Containers are separate network entities within the OS. Docker runtimes use network drivers to define networking between containers, and they are software-defined networks. Container networking works by using software to manipulate the host iptables, connect with external network interfaces, create tunnel networks, and perform other activities to allow connections to and from containers.
While there are various types of network configurations you can implement with containers, it is good to know about some widely used ones. Don’t worry too much if the details are overwhelming – you will understand them while completing the hands-on exercises later in this book, and it is not a hard requirement to know all of this to follow the text. For now, let’s look at various types of container networks that you can define:
- None: This isa fully isolated network, and your containers cannot communicate with the external world. They are assigned a loopback interface and cannot connect with an external network interface. You can use this network to test your containers, stage your container for future use, or run a container that does not require any external connection, such as batch processing.
- Bridge: The bridge network is the default network type in most container runtimes, including Docker, and uses the docker0 interface for default containers. The bridge network manipulates IP tables to provide Network Address Translation (NAT) between the container and host network, allowing external network connectivity. It also does not result in port conflicts, enabling network isolation between containers running on a host. Therefore, you can run multiple applications that use the same container port within a single host. A bridge network allows containers within a single host to communicate using the container IP addresses. However, they don’t permit communication with containers running on a different host.
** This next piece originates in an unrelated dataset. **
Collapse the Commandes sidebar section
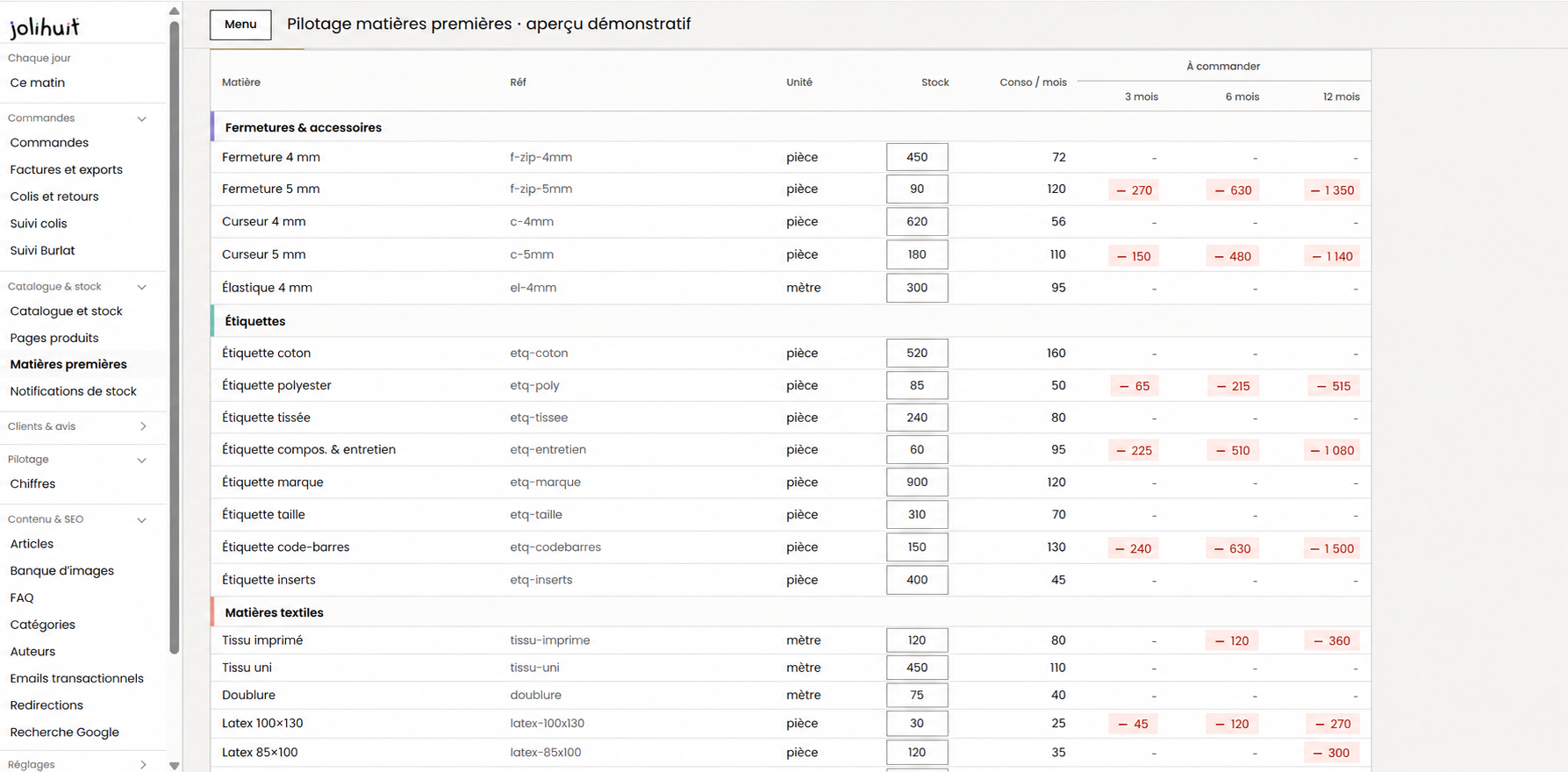Viewport: 1568px width, 772px height. [x=141, y=118]
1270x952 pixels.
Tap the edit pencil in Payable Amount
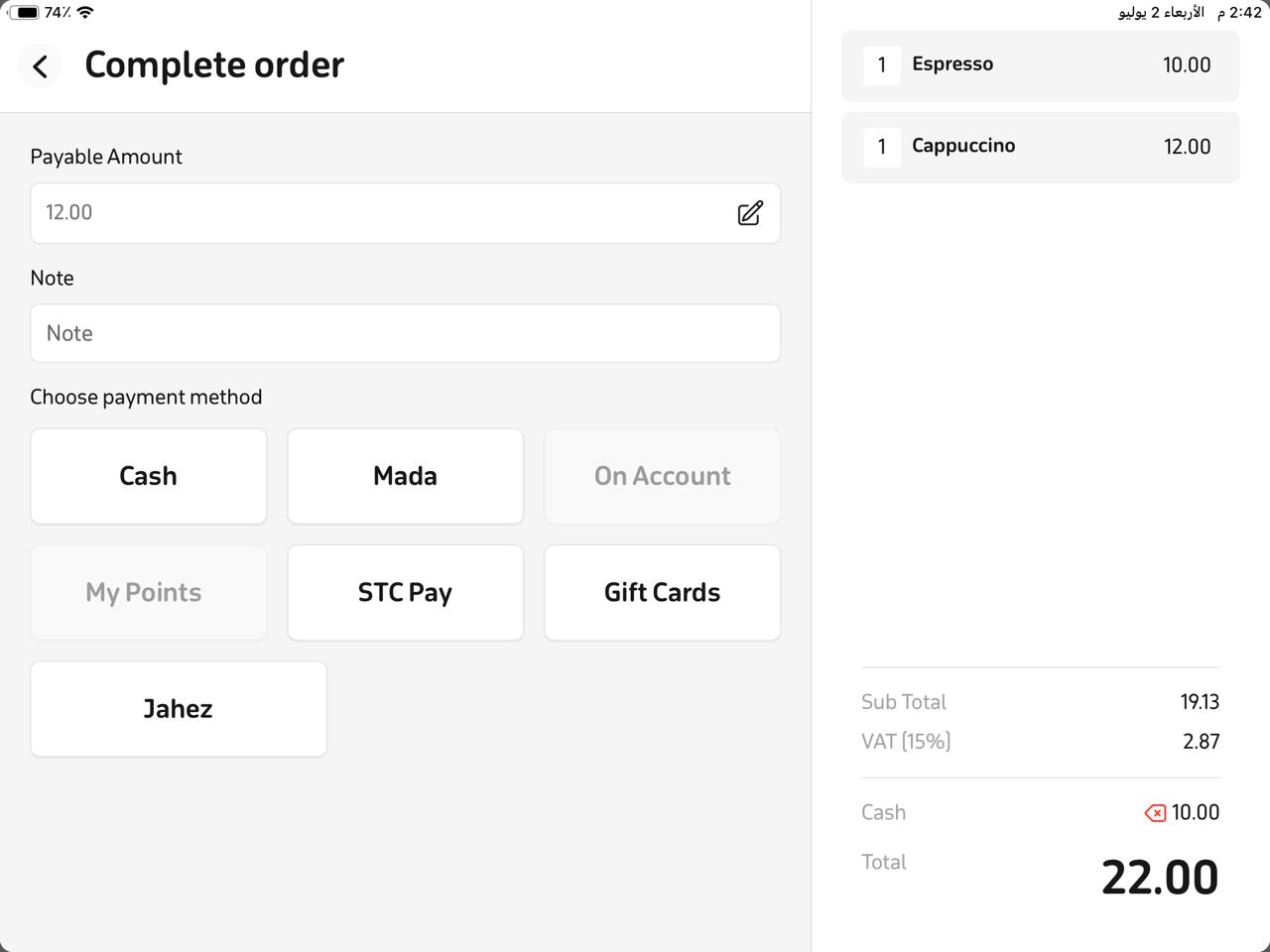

Therefore, you should not use the bridge network for clustered configuration (using multiple servers in tandem to run your containers).
- Host: Host networking uses the network namespace of the host machine for all the containers. It is similar to running multiple applications within your host. While a host network is simple to implement, visualize, and troubleshoot, it is prone to port-conflict issues. While containers use the host network for all communications, it does not have the power to manipulate the host network interfaces unless it is running in privileged mode. Host networking does not use NAT, so it is fast and communicates at bare-metal speeds. Therefore, you can use host networking to optimize performance. However, since it has no network isolation between containers, from a security and management point of view, in most cases, you should avoid using the host network.
- Underlay: Underlay exposes the host network interfaces directly to containers. This means you can run your containers directly on the network interfaces instead of using a bridge network. There are several underlay networks, the most notable being MACvlan and IPvlan. MACvlan allows you to assign a MAC address to every container so that your container looks like a physical device. This is beneficial for migrating your existing stack to containers, especially when your application needs to run on a physical machine. MACvlan also provides complete isolation to your host networking, so you can use this mode if you have a strict security requirement.
MACvlan has limitations as it cannot work with network switches with a security policy to disallow MAC spoofing. It is also constrained to the MAC address ceiling of some network interface cards, such as Broadcom, which only allows 512 MAC addresses per interface.
- Overlay: Don’t confuse overlay with underlay – even though they seem like antonyms, they are not. Overlay networks allow communication between containers on different host machines via a networking tunnel. Therefore, from a container’s perspective, they seem to interact with containers on a single host, even when they are located elsewhere. It overcomes the bridge network’s limitations and is especially useful for cluster configuration, especially when using a container orchestrator such as Kubernetes or Docker Swarm. Some popular overlay technologies container runtimes and orchestrators use are flannel, calico, and VXLAN.